The newspapers put the theft on their front pages. "We still have the frame," added the Petit Parisien daily in a sarcastic strapline. The far-right Action Française newspaper blamed the Jews.
Critics had pointed out the lack of security, but the museum had taken only a few eccentric corrective measures: teaching the elderly guards judo, for instance. Jean Théophile Homolle, director of all France's national museums, had assured the press before leaving on his summer holidays that the Louvre was secure. "You might as well pretend that one could steal the towers of the cathedral of Notre-Dame," he said. After the theft, the French journalist Francis Charmes would comment: "La Joconde was stolen because nobody believed she could be."

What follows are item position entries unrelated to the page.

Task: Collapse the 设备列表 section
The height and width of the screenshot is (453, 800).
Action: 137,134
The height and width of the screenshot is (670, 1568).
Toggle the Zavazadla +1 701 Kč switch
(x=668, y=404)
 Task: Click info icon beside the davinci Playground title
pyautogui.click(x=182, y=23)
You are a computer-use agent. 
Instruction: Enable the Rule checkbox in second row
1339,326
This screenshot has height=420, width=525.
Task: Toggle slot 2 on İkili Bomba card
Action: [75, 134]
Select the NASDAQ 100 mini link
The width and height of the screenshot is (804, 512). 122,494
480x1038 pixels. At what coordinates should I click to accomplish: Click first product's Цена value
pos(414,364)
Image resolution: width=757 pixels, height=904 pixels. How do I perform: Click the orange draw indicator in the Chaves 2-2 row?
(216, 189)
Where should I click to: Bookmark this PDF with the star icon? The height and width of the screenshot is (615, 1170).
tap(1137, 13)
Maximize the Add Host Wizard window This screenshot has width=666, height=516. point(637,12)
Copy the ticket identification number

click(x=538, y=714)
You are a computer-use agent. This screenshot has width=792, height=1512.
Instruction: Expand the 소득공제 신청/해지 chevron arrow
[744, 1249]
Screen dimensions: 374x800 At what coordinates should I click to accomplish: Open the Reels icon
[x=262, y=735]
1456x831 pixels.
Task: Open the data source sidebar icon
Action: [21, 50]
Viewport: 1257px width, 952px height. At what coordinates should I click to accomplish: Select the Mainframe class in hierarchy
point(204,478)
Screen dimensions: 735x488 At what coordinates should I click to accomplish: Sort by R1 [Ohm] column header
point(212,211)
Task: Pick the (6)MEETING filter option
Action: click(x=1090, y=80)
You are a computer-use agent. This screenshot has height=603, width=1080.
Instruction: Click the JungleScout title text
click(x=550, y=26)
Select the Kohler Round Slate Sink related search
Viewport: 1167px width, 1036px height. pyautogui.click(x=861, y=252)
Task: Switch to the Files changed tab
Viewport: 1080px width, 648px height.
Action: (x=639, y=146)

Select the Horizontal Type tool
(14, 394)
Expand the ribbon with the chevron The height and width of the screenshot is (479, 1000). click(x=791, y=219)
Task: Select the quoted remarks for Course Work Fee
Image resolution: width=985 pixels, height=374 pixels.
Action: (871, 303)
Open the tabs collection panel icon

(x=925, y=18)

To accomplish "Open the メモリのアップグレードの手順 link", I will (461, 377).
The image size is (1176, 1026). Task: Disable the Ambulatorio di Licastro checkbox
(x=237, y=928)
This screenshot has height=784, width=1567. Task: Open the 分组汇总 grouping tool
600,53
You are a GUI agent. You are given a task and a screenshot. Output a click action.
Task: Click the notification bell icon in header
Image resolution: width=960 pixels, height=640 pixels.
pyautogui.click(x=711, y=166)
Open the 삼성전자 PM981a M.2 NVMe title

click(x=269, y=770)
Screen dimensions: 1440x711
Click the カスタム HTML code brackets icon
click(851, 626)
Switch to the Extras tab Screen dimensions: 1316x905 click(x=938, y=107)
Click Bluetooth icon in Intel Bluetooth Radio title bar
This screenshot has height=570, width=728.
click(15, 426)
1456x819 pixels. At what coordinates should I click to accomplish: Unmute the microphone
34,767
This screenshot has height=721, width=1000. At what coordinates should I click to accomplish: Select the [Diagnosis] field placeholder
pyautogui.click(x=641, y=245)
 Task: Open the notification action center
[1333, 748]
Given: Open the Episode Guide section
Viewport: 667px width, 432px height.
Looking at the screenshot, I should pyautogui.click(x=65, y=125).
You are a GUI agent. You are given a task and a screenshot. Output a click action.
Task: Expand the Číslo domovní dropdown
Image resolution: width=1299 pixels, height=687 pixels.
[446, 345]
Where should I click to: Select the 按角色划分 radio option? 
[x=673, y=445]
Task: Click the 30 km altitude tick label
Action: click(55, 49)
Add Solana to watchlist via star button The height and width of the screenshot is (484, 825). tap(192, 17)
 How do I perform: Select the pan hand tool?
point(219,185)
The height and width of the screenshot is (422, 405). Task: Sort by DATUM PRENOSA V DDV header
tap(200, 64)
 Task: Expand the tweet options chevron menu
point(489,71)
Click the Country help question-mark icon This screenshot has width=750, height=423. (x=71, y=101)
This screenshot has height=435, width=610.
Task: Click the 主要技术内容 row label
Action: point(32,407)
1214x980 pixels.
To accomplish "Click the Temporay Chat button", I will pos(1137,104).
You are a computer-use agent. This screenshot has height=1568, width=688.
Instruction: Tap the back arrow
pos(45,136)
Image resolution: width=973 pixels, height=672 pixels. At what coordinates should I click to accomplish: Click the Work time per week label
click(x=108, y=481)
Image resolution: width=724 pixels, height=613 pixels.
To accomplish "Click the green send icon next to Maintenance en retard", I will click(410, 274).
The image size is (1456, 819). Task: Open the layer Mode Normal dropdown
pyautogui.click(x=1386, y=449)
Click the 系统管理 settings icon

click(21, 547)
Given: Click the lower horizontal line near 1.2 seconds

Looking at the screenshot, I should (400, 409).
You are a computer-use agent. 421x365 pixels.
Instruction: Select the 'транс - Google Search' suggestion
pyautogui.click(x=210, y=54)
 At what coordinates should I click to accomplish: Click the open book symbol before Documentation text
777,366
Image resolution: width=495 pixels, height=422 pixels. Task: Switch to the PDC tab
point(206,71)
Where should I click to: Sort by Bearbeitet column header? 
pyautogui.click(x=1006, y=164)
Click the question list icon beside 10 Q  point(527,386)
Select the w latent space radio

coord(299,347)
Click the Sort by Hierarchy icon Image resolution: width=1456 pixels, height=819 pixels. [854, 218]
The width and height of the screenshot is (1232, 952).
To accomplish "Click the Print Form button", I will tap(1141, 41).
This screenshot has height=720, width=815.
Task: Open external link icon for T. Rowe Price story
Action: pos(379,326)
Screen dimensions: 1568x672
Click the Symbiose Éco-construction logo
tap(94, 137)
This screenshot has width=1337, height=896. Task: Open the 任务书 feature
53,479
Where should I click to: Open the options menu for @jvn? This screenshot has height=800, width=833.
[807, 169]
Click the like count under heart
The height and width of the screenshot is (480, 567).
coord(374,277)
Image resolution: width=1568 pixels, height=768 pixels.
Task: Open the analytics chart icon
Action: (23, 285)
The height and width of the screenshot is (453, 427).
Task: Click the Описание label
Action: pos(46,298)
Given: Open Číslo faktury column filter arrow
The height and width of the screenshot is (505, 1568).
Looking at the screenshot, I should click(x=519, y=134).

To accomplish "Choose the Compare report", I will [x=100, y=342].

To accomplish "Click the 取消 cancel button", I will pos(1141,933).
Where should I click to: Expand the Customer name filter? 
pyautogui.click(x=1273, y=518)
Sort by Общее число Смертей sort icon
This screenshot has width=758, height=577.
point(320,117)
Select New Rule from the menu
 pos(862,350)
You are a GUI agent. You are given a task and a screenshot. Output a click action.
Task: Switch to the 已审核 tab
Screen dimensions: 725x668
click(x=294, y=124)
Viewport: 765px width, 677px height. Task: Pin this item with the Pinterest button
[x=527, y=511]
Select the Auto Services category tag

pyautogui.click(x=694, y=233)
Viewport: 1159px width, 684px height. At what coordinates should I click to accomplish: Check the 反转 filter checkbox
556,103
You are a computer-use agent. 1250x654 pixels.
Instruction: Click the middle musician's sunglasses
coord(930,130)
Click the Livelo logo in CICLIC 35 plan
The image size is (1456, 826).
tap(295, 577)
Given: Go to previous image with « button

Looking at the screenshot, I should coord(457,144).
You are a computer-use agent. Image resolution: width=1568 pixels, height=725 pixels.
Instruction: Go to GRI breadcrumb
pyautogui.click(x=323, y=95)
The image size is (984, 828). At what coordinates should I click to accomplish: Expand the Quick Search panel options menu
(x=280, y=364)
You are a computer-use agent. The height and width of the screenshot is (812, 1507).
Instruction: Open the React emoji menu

"Some judges regard the painting as the finest existing," noted The New York Times. But even before Mona Lisa disappeared she was more than a painting. Leonardo's feat was to have made her almost a person. "Mona Lisa is painted at eye level and almost life-size, both disconcertingly real and transcendent," writes Scotti. Many romantics responded to the picture as if to a woman. Mona Lisa received love letters and was given a touch more surveillance than the Louvre's other works, because some visitors stared at the "aphrodisiac" painting and became "visibly emotional", writes Coignard. In 1910, one lover had shot himself before her eyes. After the theft, a French psychology professor suggested that the thief might be a sexual psychopath who would enjoy "mutilating, stabbing, defiling" Mona Lisa.
But nobody knew who the thief was, nor how he would profit from his haul. Monsieur Bénédite, the Louvre's assistant curator, told The New York Times: "Why the theft was committed is a mystery to me, as I consider the picture valueless in the hands of a private individual." If you had the Mona Lisa, what could you do with her?
The stricken Louvre closed for a week, but when it reopened, on Tuesday August 29, queues formed outside for the first time ever. People were streaming in to see the empty space where Mona Lisa had hung. Unwittingly, Coignard writes, the Louvre was exhibiting the first conceptual installation in the history of art: the absence of a painting.
Among the many who saw it were two Prague writers travelling through Europe on the cheap: Max Brod and Franz Kafka. On their travels they had had a brilliant idea: to write a series of guidebooks (On the Cheap in Switzerland, On the Cheap in Paris, etcetera) for other budget travellers. Kafka always was ahead of his time.